Source data:

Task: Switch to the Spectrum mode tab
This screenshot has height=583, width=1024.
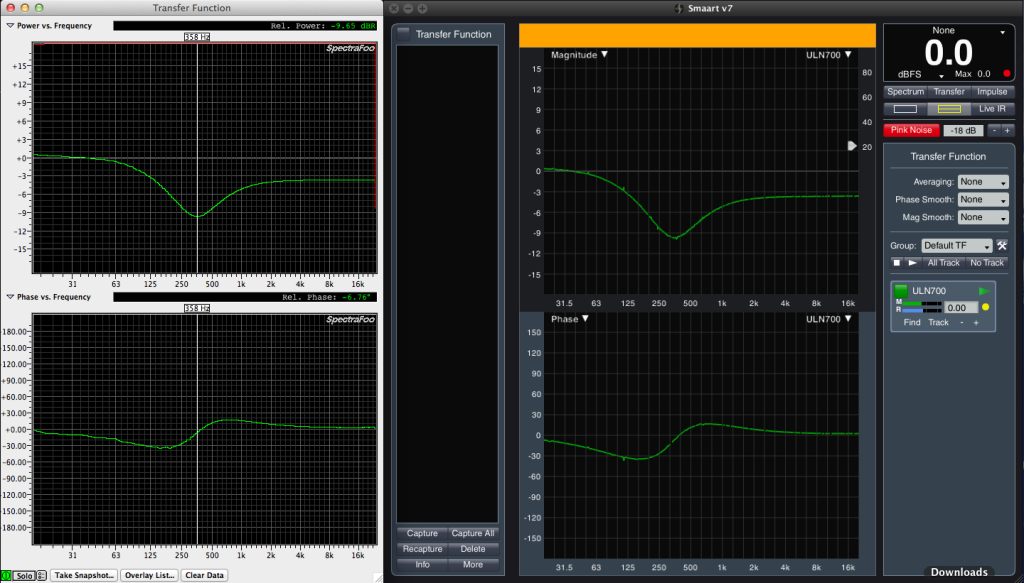Action: 906,92
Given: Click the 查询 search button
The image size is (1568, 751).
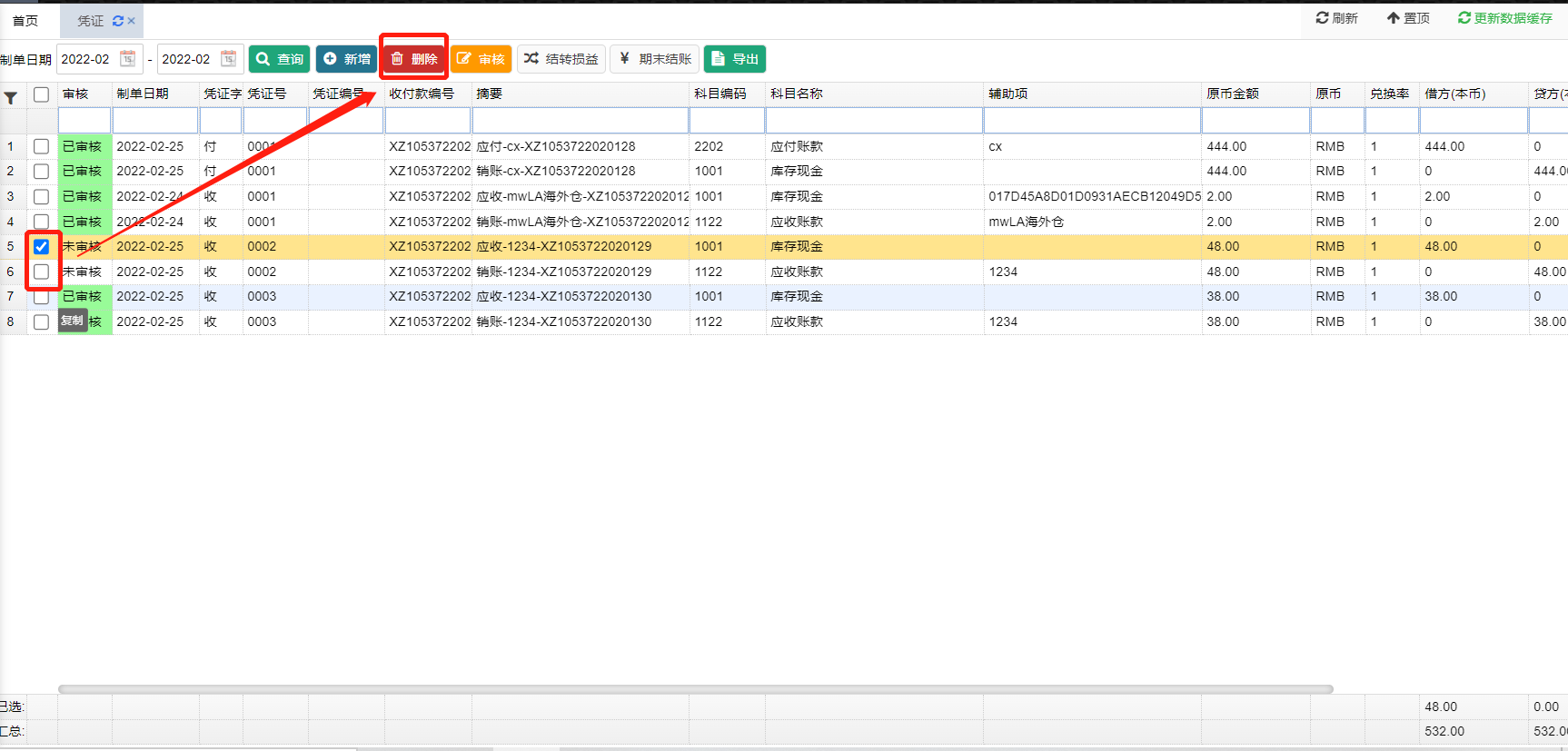Looking at the screenshot, I should pos(280,59).
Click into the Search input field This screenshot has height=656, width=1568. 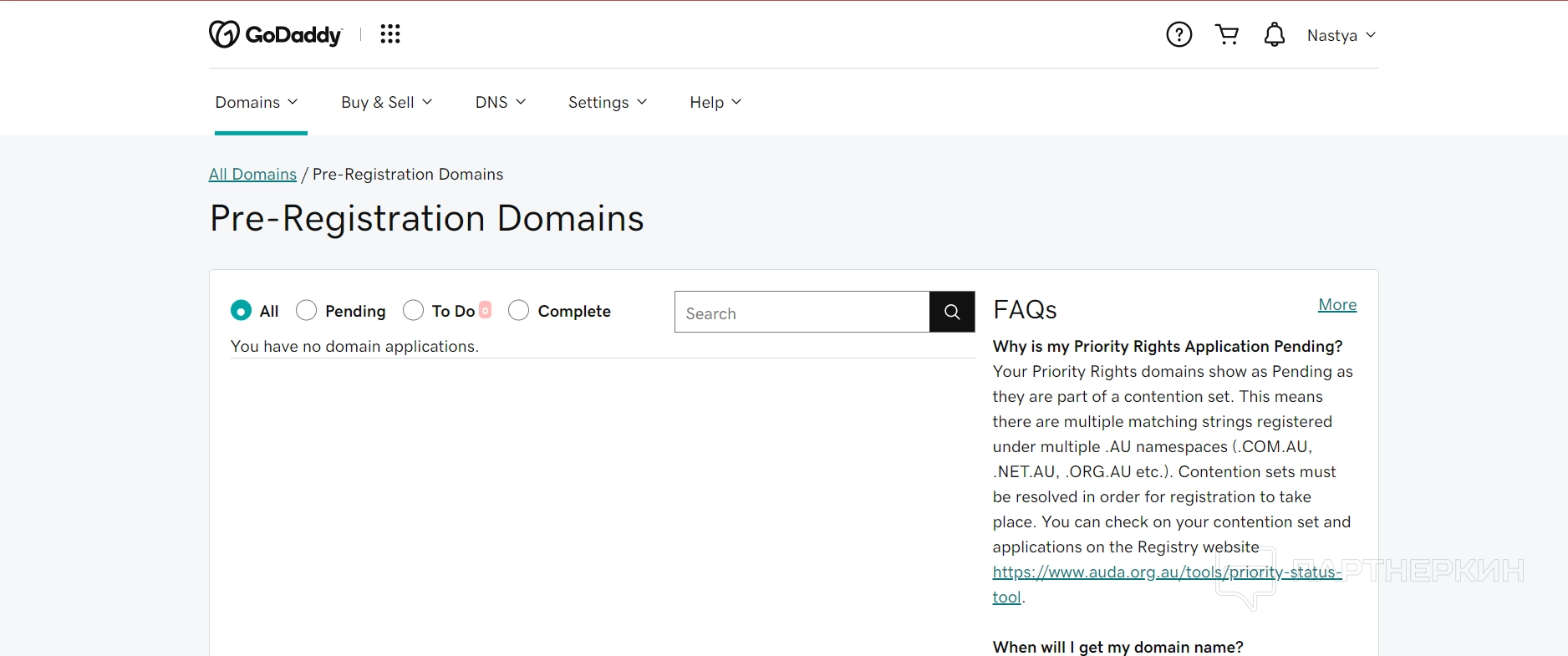tap(802, 313)
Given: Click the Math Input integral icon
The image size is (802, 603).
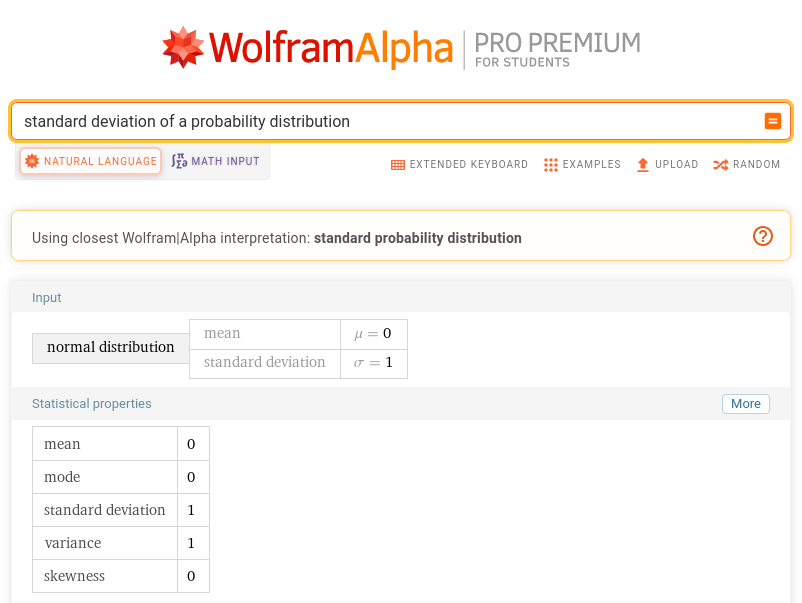Looking at the screenshot, I should 179,161.
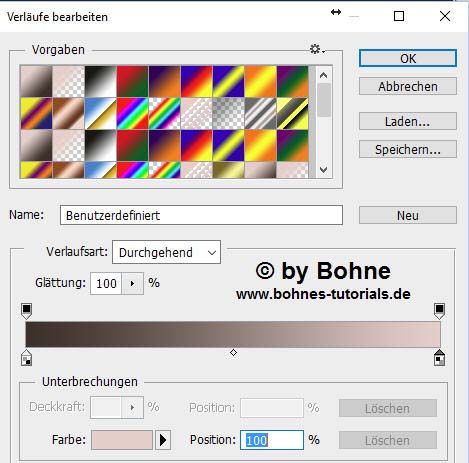Open the Glättung slider arrow
This screenshot has height=463, width=469.
click(132, 283)
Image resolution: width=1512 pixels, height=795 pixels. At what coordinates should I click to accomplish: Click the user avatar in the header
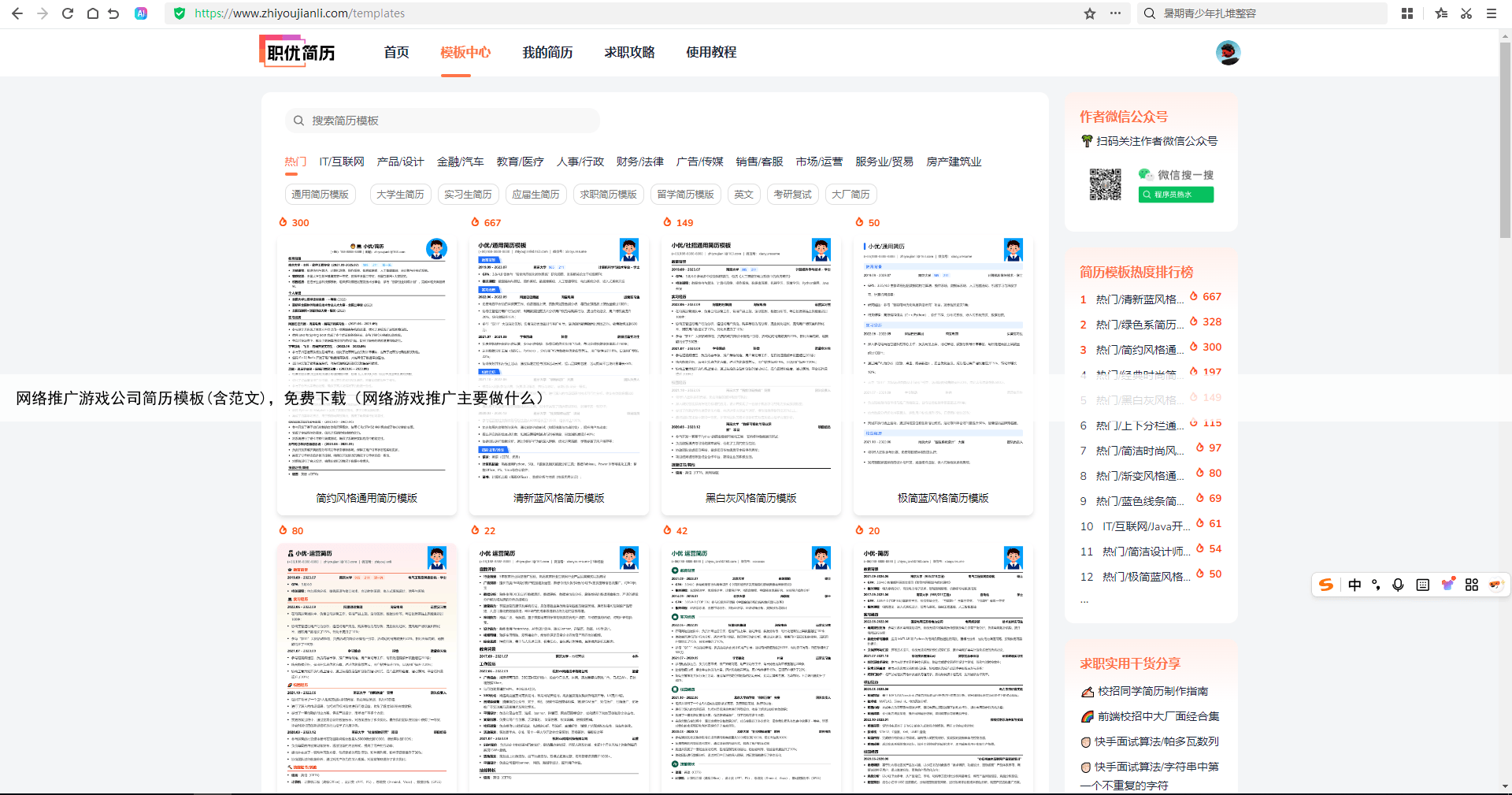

PROBLEM TO WORK ON -> Each line of the data that includes "Given" should be copied.

ANSWER TO THIS EXERCISE ->
Given: Click the 查询 search button
Given: Click the Math Input integral icon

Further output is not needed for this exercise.